Workshop • 12-13 September • ISEG / GHES – CSG
The Shadow of the Sovereign II Workshop, hosted by the GHES–CSG, brings together specialists on different national public and private credit markets to address the connections between the two markets. The research presented is expected to contribute to a fresh look on three key problems of financial history.
Most of the historical literature in early modern financial systems addresses private and public credit separately. There is still much to learn about the profound interaction between these markets, considering that they likely targeted the same investors, drew from the same pool of resources and were affected by the same public finance stresses and crises.
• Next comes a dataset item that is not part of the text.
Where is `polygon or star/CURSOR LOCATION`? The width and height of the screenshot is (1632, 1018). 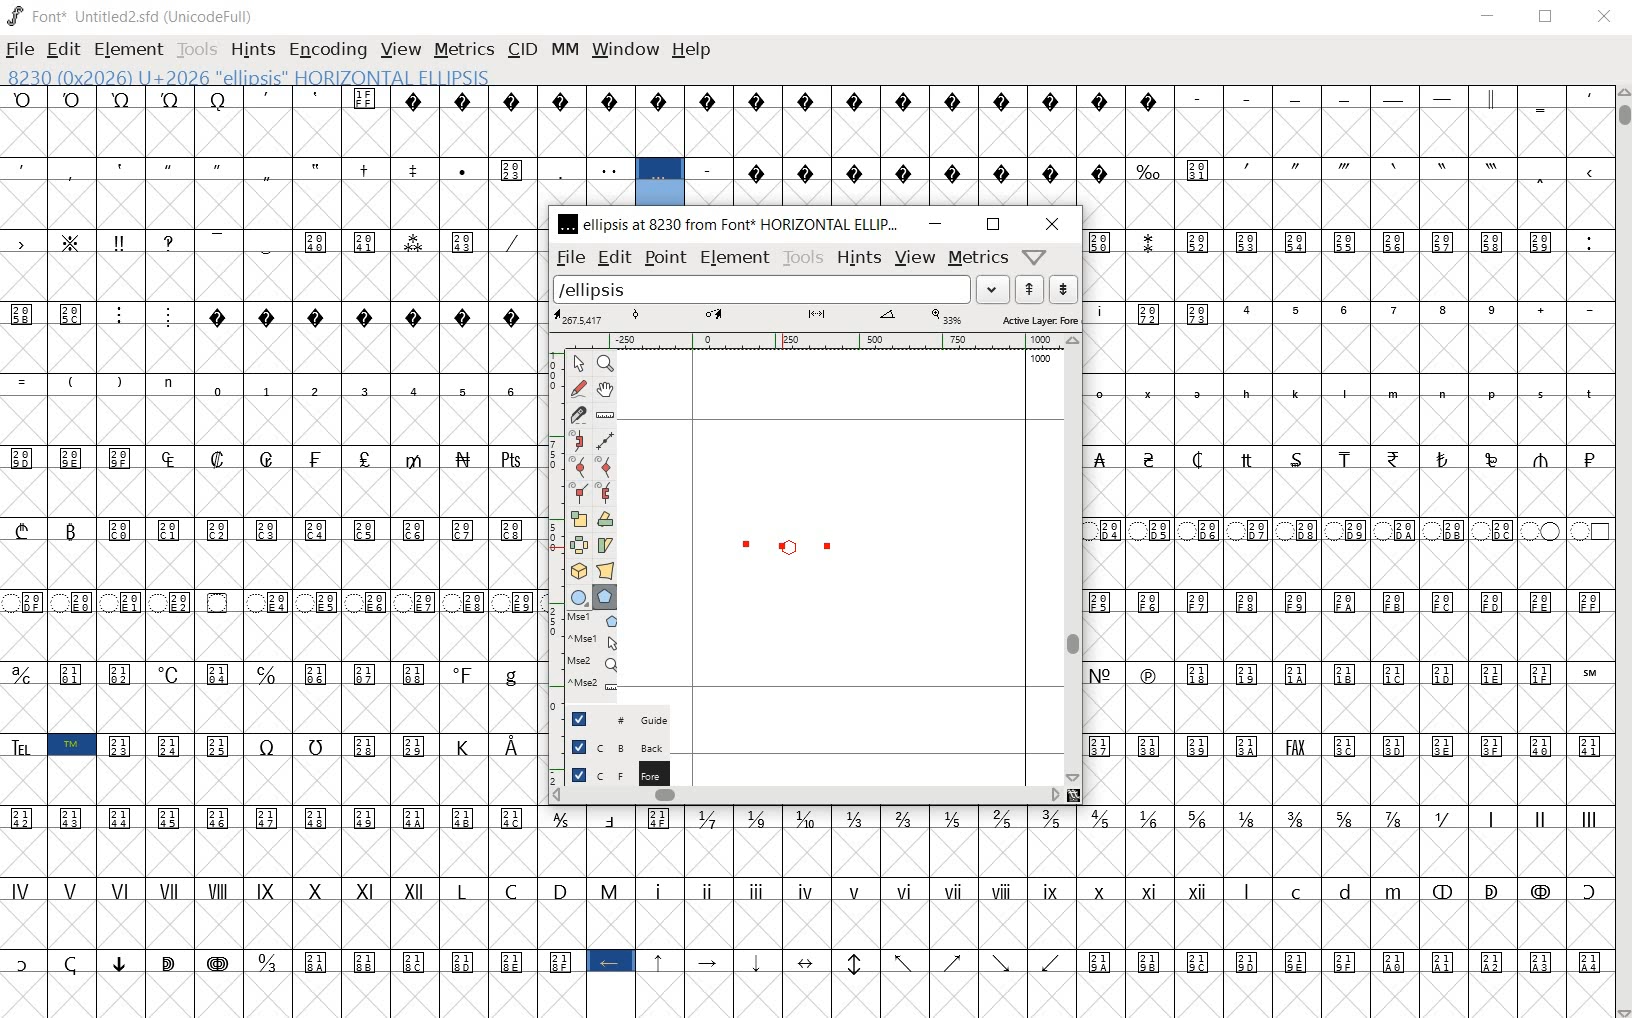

The research project Sovereign debt and private credit in Portugal – 1500-1797 [Portuguese Foundation for Science and Technology, PTDC/HAR-HIS/28809/2017] contributes to this discussion by taking Portugal as a showcase. In the present stage of research, three lines of research are carried out.
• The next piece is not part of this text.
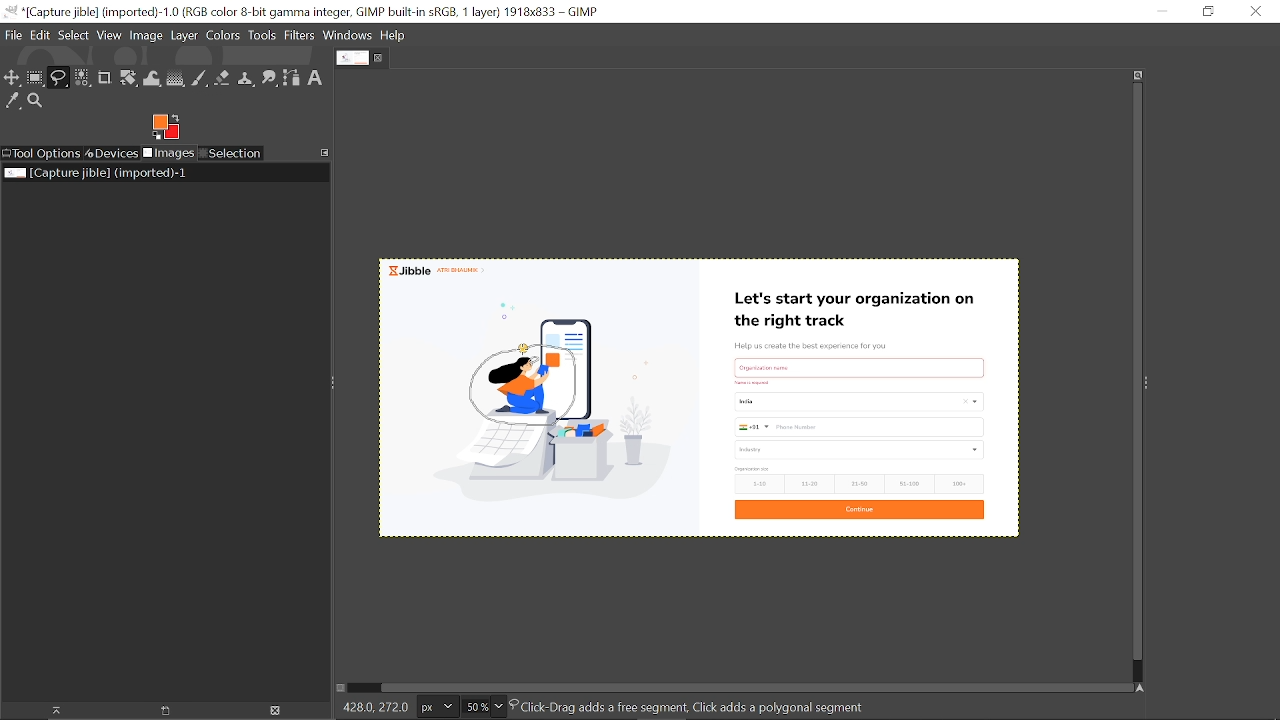  I want to click on Zoom when widow size changes, so click(1138, 75).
The first question addresses the modifications on debt instruments throughout different institutional contexts in early modern Europe. Long-term credit instruments had originally been developed in, and, for, the private sector. The transferability of public debt instruments provides a second research problem. While the primary market could be hurt by financial repression, the secondary market was less constrained and, thus, provides a clearer perspective on the credibility and liquidity of the credit instruments. The final issue is the sociological analysis of lenders and their different strategies according to the market in which they participate. The key question is whether governments and private borrowers did depend on the same social groups for funding.